(Dataset excerpts)
- Opening Delimiter -

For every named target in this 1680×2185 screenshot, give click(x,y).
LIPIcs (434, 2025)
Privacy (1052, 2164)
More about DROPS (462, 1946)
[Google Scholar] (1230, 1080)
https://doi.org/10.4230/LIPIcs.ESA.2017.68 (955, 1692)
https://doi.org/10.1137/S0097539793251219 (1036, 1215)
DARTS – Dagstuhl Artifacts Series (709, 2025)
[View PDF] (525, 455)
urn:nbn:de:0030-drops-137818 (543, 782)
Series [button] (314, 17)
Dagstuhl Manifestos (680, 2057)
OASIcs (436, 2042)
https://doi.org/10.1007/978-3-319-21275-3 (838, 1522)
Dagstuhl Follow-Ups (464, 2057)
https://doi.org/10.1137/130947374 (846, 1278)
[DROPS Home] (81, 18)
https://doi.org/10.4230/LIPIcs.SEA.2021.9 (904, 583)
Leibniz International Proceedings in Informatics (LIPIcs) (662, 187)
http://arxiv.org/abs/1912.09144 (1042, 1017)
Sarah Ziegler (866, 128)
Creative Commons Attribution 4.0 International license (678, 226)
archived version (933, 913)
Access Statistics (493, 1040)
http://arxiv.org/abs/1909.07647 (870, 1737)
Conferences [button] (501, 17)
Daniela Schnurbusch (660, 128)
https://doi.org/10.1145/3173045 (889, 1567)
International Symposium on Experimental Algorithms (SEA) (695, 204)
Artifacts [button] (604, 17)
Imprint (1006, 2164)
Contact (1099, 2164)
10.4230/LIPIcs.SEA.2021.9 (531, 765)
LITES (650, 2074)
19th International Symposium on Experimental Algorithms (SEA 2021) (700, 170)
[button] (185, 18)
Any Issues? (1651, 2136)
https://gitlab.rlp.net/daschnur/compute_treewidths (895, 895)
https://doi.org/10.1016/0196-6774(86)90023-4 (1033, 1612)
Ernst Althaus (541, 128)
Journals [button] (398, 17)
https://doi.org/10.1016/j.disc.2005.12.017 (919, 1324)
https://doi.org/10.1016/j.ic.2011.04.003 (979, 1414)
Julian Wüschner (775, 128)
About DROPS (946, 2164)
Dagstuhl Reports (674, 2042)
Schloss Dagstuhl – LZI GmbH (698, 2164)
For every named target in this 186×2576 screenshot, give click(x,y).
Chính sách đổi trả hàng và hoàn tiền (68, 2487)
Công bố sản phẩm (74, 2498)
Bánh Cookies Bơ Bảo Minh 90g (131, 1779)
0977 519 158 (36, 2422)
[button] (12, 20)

- Closing Delimiter -

▶ [Exercise objective] Given the records above, reproduce precisely and only the lines between the line holding "[DROPS Home] (81, 18)" and the line holding "Access Statistics (493, 1040)", inclusive.

▶ [Solution for this problem]
[DROPS Home] (81, 18)
https://doi.org/10.4230/LIPIcs.SEA.2021.9 (904, 583)
Leibniz International Proceedings in Informatics (LIPIcs) (662, 187)
http://arxiv.org/abs/1912.09144 (1042, 1017)
Sarah Ziegler (866, 128)
Creative Commons Attribution 4.0 International license (678, 226)
archived version (933, 913)
Access Statistics (493, 1040)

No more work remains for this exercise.